(Data extracted from a collection)

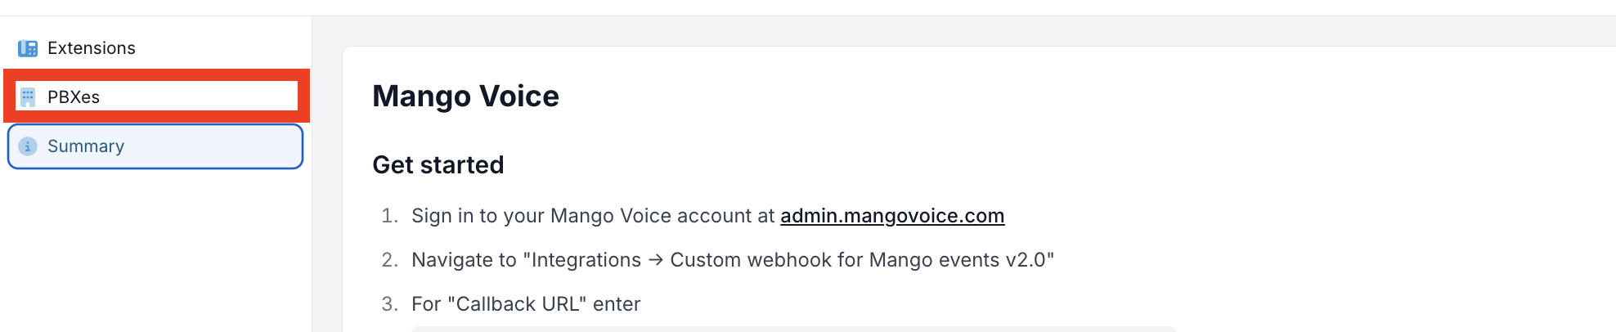Screen dimensions: 1616x332
Task: Click the 'For "Callback URL" enter' step text
Action: (526, 304)
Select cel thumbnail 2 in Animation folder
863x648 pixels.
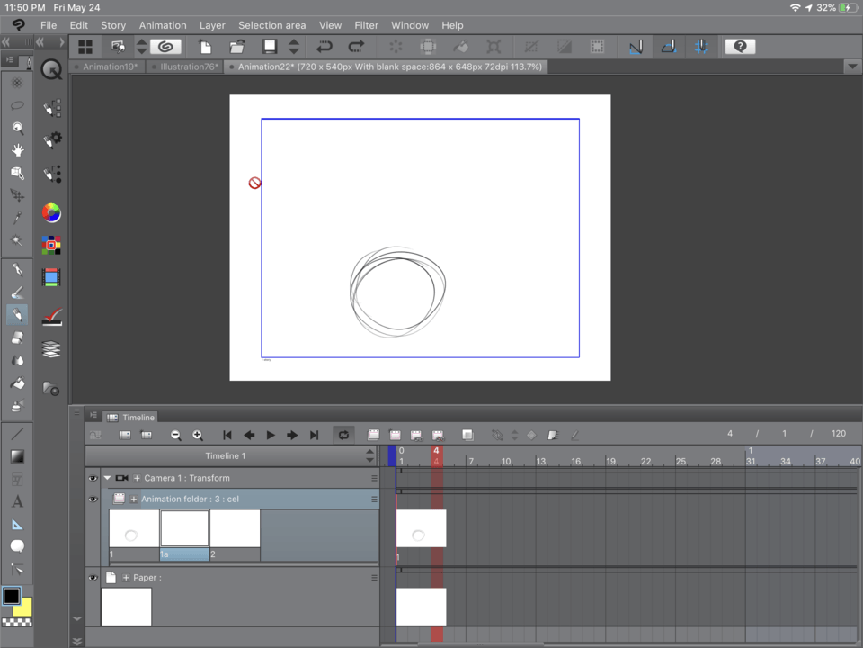click(x=235, y=528)
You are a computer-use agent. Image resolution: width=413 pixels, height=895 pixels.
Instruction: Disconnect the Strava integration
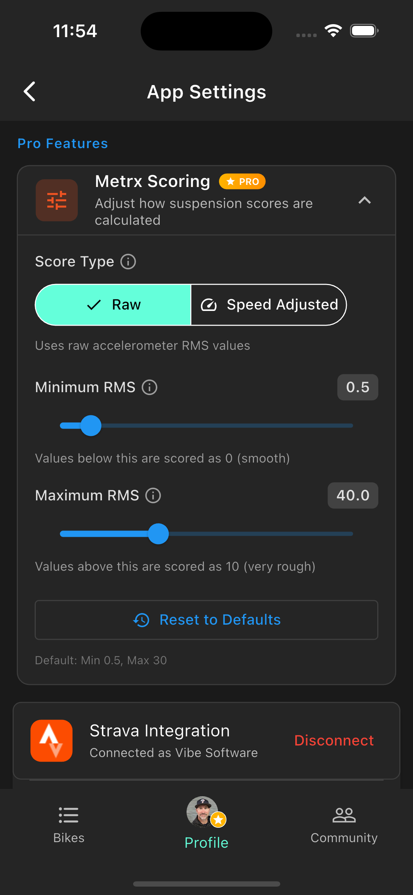[333, 741]
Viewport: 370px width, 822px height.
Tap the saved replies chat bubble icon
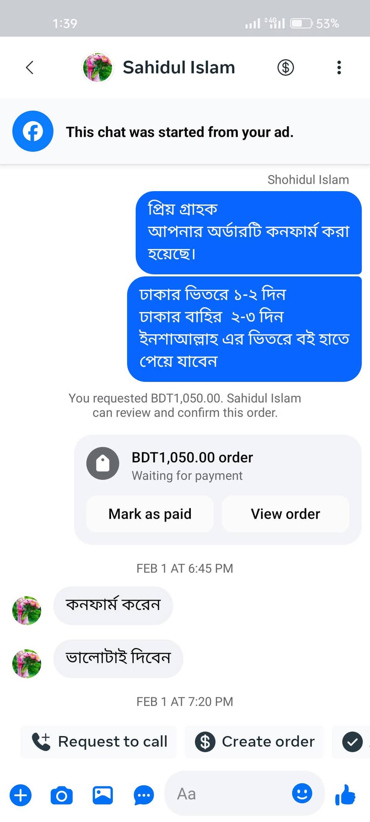pyautogui.click(x=144, y=795)
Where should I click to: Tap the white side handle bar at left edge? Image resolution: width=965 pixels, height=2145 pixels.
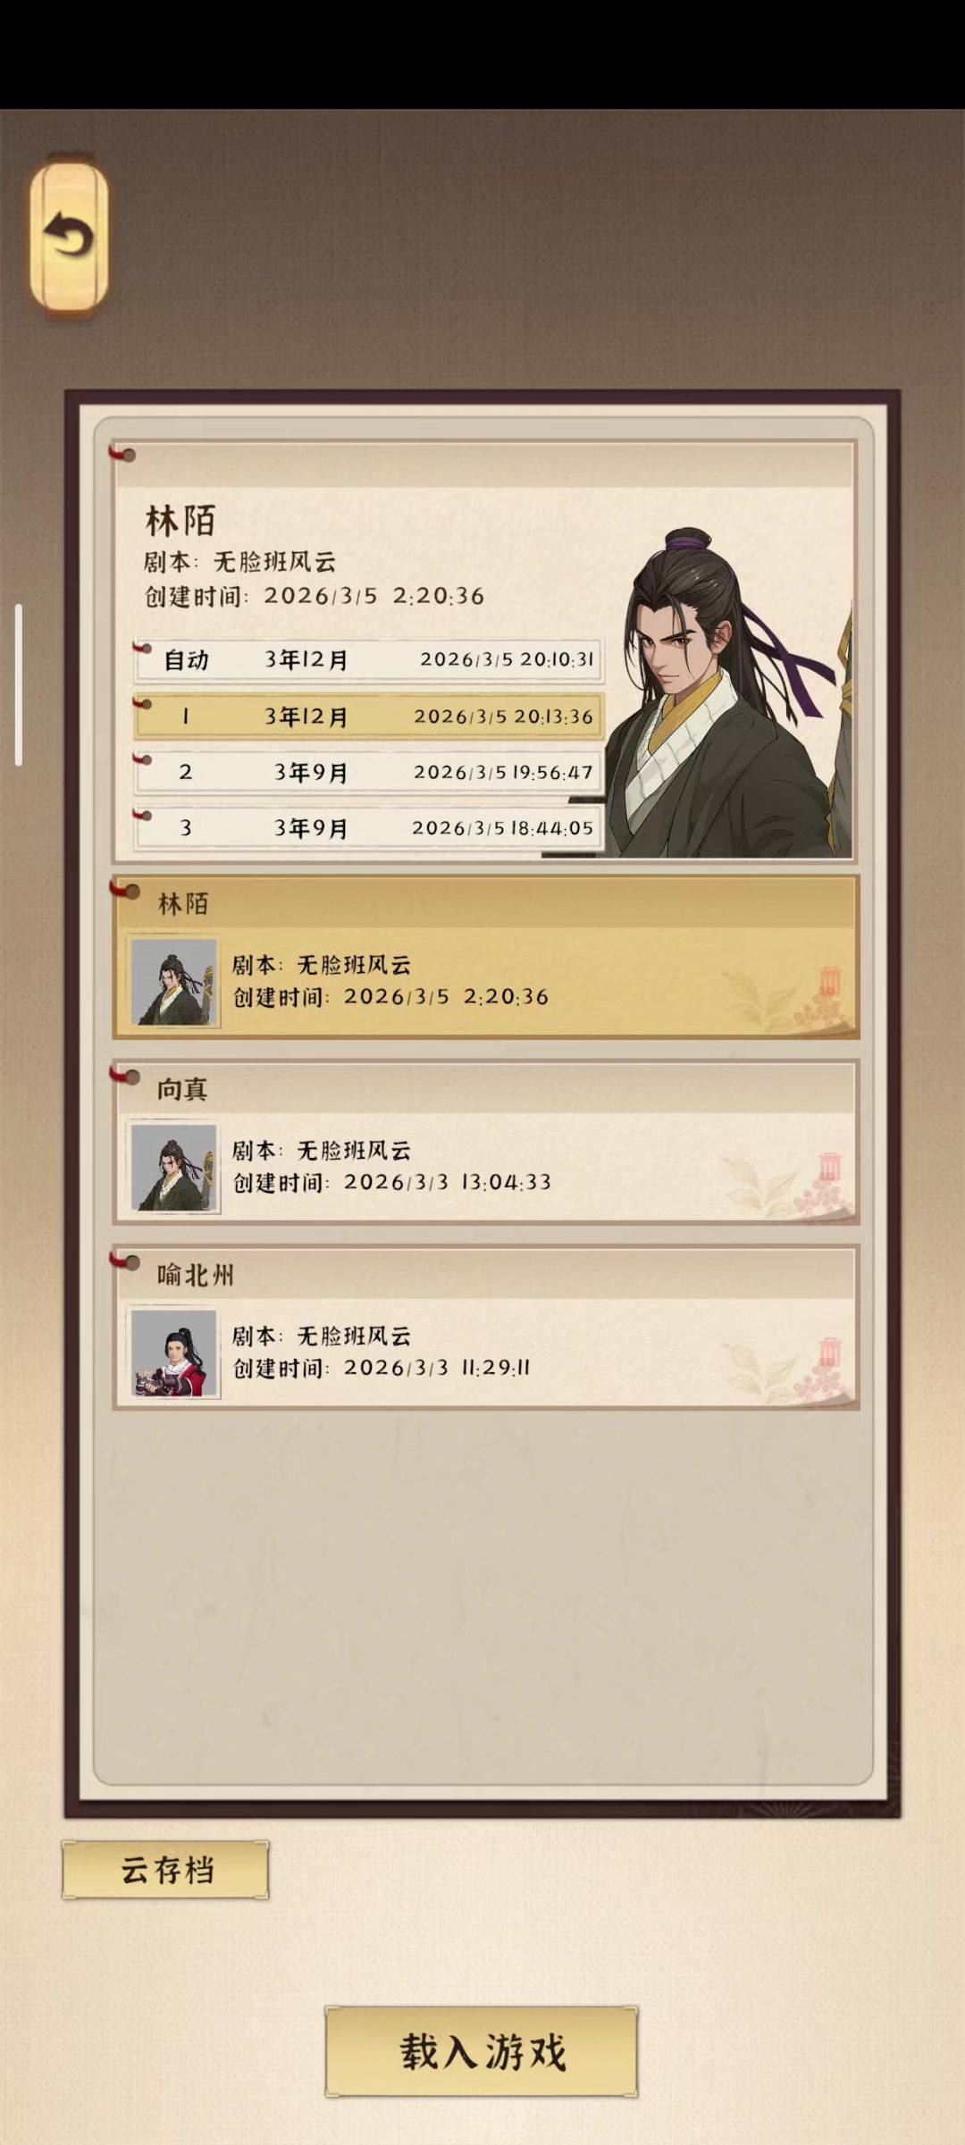pyautogui.click(x=18, y=685)
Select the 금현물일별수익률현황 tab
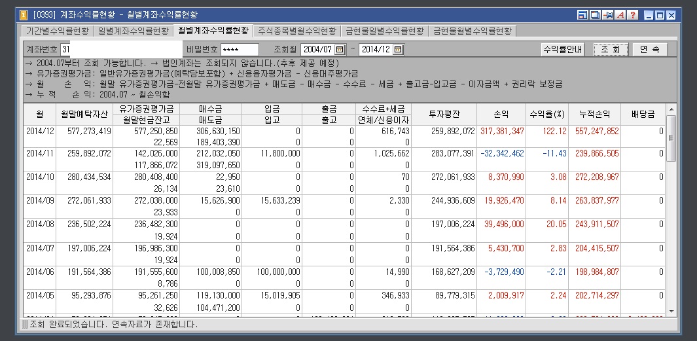 384,31
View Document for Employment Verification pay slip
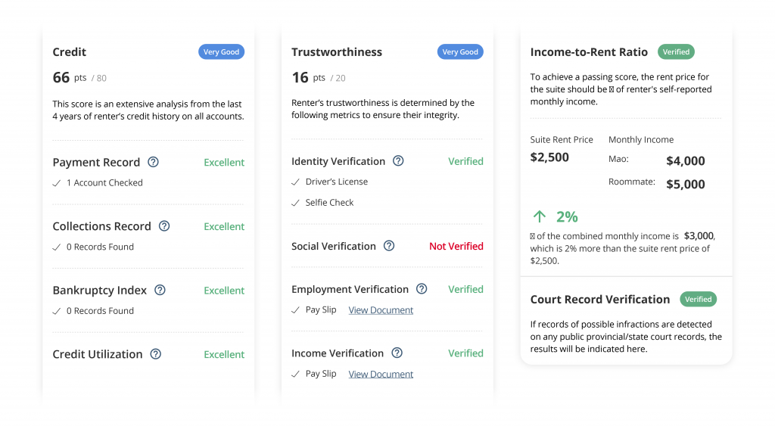 [x=381, y=310]
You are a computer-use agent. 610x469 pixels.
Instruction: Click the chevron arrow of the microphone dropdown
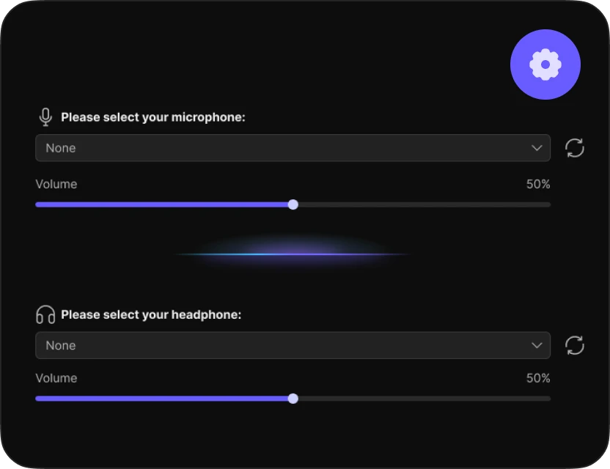[537, 148]
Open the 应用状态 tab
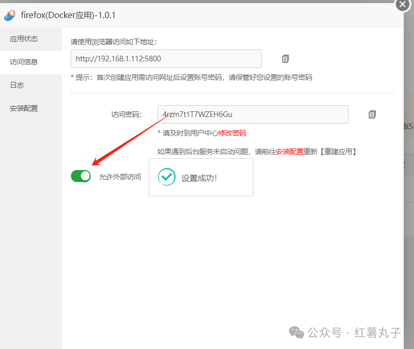The height and width of the screenshot is (349, 414). coord(24,39)
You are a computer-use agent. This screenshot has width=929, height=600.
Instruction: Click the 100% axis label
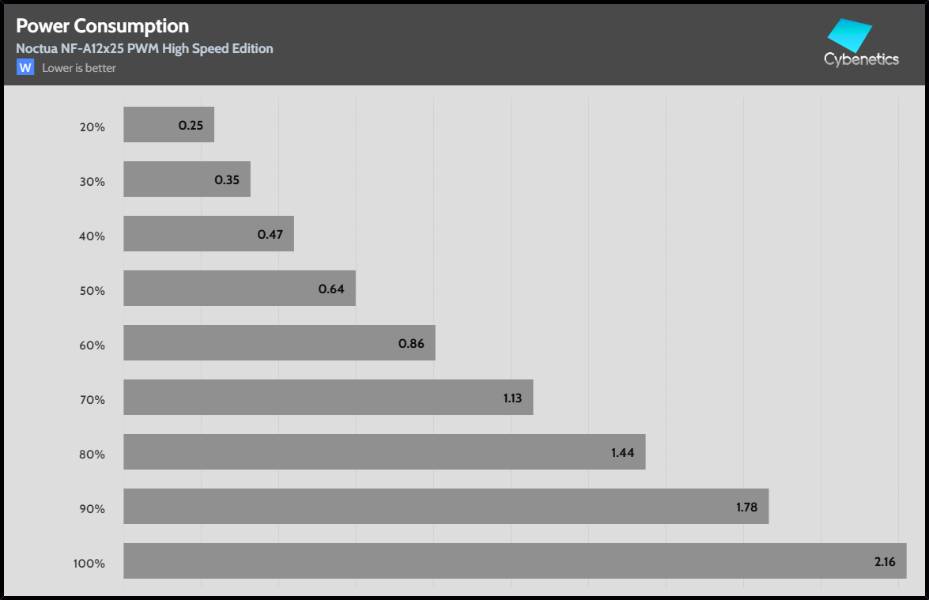pyautogui.click(x=89, y=564)
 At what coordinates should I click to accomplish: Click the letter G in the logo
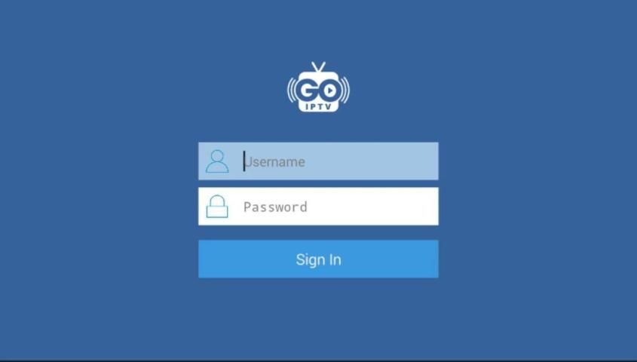click(x=307, y=91)
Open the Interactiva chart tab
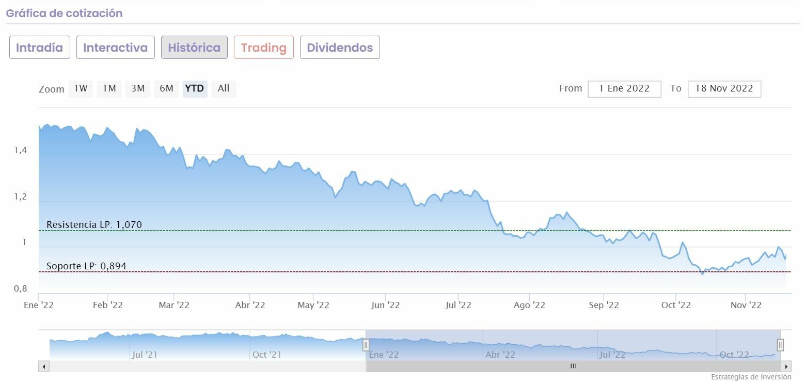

PROBLEM DETAILS:
Copy exactly the lines that run from the line containing "You are a computer-use agent. Image" to the end of the data, keeping both end lines and dropping every picture.

WRITTEN REPLY:
You are a computer-use agent. Image resolution: width=413 pixels, height=895 pixels.
Instruction: Disconnect the Strava integration
[333, 741]
Viewport: 370px width, 822px height.
Tap the saved replies chat bubble icon
pyautogui.click(x=144, y=795)
Where should I click to: Tap the white side handle bar at left edge? Image resolution: width=965 pixels, height=2145 pixels.
pyautogui.click(x=18, y=685)
Select the 금현물일별수익률현황 tab
 384,31
View Document for Employment Verification pay slip
 [x=381, y=310]
You are a computer-use agent. 610x469 pixels.
Instruction: Click the chevron arrow of the microphone dropdown
[537, 148]
Open the 应用状态 tab
The height and width of the screenshot is (349, 414). coord(24,39)
You are a computer-use agent. This screenshot has width=929, height=600.
Instruction: Click the 100% axis label
pyautogui.click(x=89, y=564)
 At what coordinates should I click to accomplish: Click the letter G in the logo
click(x=307, y=91)
Open the Interactiva chart tab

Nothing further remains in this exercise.